5 Replies Latest reply: Jul 28, 2011 1:05 PM by Donald Posthuma RSS

    Performance enhancement using QVD incremental load

    Donald Posthuma

      The advantage of QVD is obviously the speed at which data can be loaded into the QVW. In the script I'm building data is loaded overnight and only data elements which are new need to be loaded from the SQL database in the script and added to the QVD. I thought this would lead to a considerable performance enhancement however I still need to check wether the field info is new or old. Right now I'm using an IF statement based on the value of a Timestamp. Do you have any idea how to make a construction to speed up this process as checking all elements and combining the new ones to the QVD doesn't seem faster then loading all elements from the SQL database. Thanks!

        • Performance enhancement using QVD incremental load
          Daniel Rozental

          Post your script so we can look into improving it.

          • Performance enhancement using QVD incremental load

            I think using WHERE NOT exists is a lot faster than if statements or distinct.  For example if you have the following fields:

             

            customer_number,

            contract_id,

            customer_number & '|' & contract_id as 'key',

            start_date,

            end_date,

            timestamp

             

            You could use something like:

            WHERE NOT exists(key,customer_number & '|' & contract_id)

             

            The point being that if whatever "key" you use is already loaded, don't load it, otherwise load it.  Here's an example I used before:

             

            Table1:

            customer_number,

            status,

            status_update_date,

            customer_number & '|' & status & '|' & status_update_date as 'key',

            other_stuff,

            other_stuff2

            FROM wherever

            WHERE NOT exists(key, customer_number & '|' & status & '|' & status_update_date);

             

            I had a file for each day and I only wanted to load rows where the combination of customer number, status, and status update date had never been loaded.  When I used LOAD DISTINCT, it took over 5 hours but when I used WHERE NOT eixsts( it took like an hour and a half.  Hopefully that helps.

            • Performance enhancement using QVD incremental load

              Hi there, if your only criteria for loading new information is timestamp, you may try a similar code to the following:

               

              let vToday = today() - 1;

               

              NewRows:

              Load A, B, C, DateTimeField;

              select A, B, C DateTimeField

              from Table

              where DateTimefield >= $(vToday);

               

              OldRows:

              Load *

              from respository.qvd (qvd)

              where not exists(DateTimeField);

               

              Notice that several things are happening here:

               

              In the first load we are loading yesterday's and today's information, so only fresh data is being pulled from the database. Notice that you can easily store and load your last successful reload date if the today() -1 approach does not work for you. It is also necessary that you know the exact way in which your date time field in the database is formatted, so you can format the today´s date string propperly in QLikView.

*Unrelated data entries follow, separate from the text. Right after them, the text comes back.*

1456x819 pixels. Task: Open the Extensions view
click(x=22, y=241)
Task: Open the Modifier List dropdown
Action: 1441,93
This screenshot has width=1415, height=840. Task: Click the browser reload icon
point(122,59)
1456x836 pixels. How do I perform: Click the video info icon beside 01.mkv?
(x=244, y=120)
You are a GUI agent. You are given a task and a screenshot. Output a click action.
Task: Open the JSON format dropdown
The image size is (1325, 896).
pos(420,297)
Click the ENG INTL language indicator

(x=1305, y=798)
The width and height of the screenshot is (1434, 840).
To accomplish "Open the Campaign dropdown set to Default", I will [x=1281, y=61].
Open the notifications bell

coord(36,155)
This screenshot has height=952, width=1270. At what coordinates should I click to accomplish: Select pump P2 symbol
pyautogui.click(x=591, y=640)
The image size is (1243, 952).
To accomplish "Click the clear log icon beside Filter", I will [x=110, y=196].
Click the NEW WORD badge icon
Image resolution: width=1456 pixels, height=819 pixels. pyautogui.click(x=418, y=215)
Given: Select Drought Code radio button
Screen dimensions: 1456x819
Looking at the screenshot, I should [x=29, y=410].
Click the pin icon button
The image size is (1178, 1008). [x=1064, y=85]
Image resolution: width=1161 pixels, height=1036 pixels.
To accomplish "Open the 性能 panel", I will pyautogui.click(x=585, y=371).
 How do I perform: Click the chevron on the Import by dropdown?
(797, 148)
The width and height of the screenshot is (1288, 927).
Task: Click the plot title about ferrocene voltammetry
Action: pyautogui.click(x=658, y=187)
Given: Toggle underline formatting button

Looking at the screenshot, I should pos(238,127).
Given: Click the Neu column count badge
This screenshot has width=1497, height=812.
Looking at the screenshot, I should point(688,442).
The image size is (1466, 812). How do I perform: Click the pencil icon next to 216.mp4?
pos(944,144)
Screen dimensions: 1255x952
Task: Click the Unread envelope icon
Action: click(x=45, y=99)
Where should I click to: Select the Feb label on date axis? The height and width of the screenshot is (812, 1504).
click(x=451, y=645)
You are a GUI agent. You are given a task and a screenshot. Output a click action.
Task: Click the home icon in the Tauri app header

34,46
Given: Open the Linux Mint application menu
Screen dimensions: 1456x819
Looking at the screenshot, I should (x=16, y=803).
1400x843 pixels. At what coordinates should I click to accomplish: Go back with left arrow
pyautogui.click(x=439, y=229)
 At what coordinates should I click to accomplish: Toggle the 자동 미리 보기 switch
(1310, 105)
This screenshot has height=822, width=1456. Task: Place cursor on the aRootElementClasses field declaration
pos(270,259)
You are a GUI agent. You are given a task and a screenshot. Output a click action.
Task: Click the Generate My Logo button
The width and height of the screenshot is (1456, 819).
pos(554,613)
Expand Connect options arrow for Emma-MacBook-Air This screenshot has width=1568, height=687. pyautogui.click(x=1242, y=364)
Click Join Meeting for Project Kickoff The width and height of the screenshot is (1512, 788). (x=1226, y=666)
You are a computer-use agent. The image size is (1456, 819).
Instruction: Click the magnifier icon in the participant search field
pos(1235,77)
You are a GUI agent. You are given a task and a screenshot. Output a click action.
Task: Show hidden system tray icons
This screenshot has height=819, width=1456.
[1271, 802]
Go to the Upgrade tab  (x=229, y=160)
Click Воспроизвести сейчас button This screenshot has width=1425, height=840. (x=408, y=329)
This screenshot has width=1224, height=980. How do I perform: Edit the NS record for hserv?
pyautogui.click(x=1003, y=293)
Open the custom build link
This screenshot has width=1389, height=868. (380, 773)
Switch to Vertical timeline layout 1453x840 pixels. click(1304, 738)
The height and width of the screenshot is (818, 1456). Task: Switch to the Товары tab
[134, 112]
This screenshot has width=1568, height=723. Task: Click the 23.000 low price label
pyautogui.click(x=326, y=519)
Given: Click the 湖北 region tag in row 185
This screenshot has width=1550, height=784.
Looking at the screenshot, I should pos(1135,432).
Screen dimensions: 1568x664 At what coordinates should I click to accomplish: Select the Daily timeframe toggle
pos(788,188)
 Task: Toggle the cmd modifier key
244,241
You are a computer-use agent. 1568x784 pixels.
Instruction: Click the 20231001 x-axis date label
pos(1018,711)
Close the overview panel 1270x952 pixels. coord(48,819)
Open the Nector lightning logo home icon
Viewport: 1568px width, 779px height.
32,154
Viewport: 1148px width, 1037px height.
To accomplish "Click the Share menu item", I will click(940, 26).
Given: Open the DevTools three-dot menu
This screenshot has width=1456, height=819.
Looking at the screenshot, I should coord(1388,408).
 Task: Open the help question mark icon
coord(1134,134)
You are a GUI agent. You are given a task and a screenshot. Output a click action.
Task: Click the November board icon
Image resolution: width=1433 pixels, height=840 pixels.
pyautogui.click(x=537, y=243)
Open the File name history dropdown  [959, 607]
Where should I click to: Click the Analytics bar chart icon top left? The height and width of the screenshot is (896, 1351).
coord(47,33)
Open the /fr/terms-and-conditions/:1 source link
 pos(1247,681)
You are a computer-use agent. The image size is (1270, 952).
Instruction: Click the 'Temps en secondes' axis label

For example:

               

              Load *;

              sql select *

              from Table

              where  DateField >= date '2011-07-27';

               

              In the second load, where are loading the historical data storage in qvd, but only does rows that had not been loaded by the first load statement.

               

              Regards

              • Performance enhancement using QVD incremental load
                Donald Posthuma

                First of all thanks for your help!

                 

                @Daniel: I'm still figuring out how i'm gonna script it so I don't have more then small pieces

                @Trent&Ivan: I understand the performance improvement for certain cases but it still requires going trough all records. It doesn't actually limit the number of records you load to determine wether a record is new/old/existing

                 

                Right now I'm looking into the SQL select to limit the amount of data which is actually pulled into the script. In the normal configuration I would have something like below where a record is loaded depending on a certain treshold.

                 

                LOAD BookInventoryID

                    WHERE BookInventoryID < 50000;

                SQL SELECT BookInventoryID

                FROM DPAR.dbo.BookInventory

                 

                What I'm looking for is a limitation of the data set in the SQL select. If I order my records like shown below. I want to go trough the records until the BookInventoryID reaches the treshold and then terminate the load. However I don't no if it is possible to incorporate the while statement (It's not working this way ) Any thoughts?

                 

                LOAD BookInventoryID;

                 

                SQL SELECT BookInventoryID

                WHILE BookInventoryID < 50000

                FROM DPAR.dbo.BookInventory

                ORDER BY BookInventoryID ASC;